RECORDS PROVIDED:
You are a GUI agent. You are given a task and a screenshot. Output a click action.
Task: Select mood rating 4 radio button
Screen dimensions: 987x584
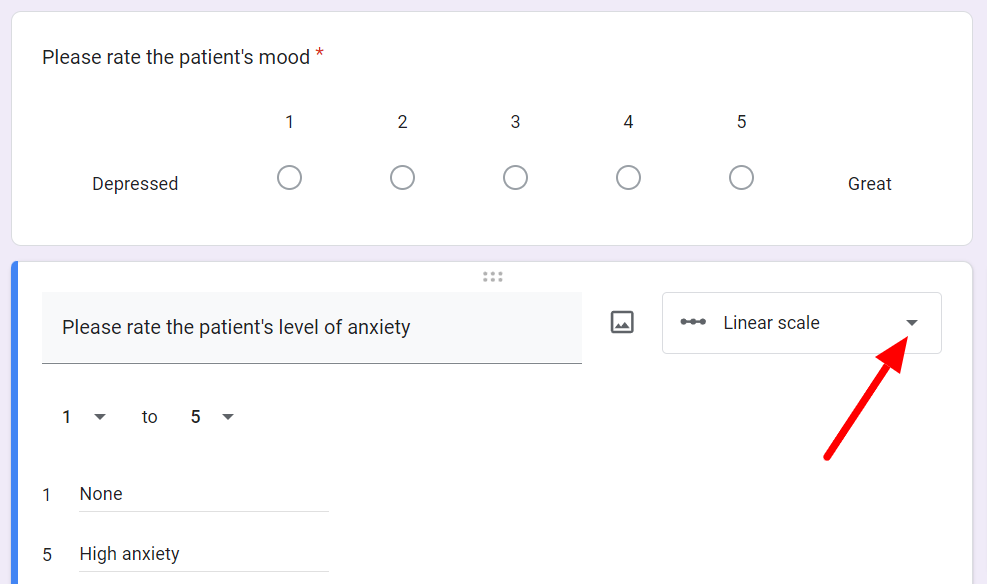click(628, 177)
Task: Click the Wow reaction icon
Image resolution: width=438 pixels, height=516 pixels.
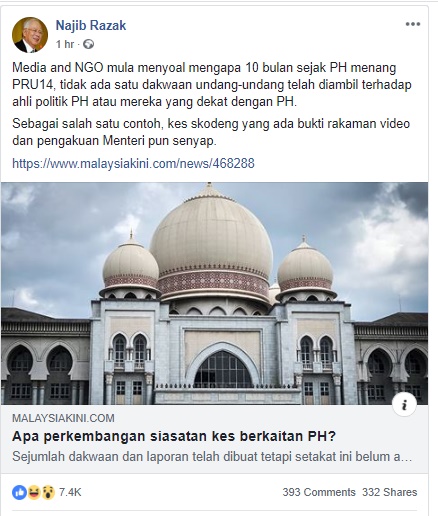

TASK:
Above are the records; print them all exactly and keep the pictures out.

RESPONSE TO THE TASK:
You are a GUI agent. You are given a task and a screenshot. Output a click action.
Task: Select mood rating 4 radio button
Screen dimensions: 987x584
click(628, 177)
Task: Click the Wow reaction icon
Image resolution: width=438 pixels, height=516 pixels.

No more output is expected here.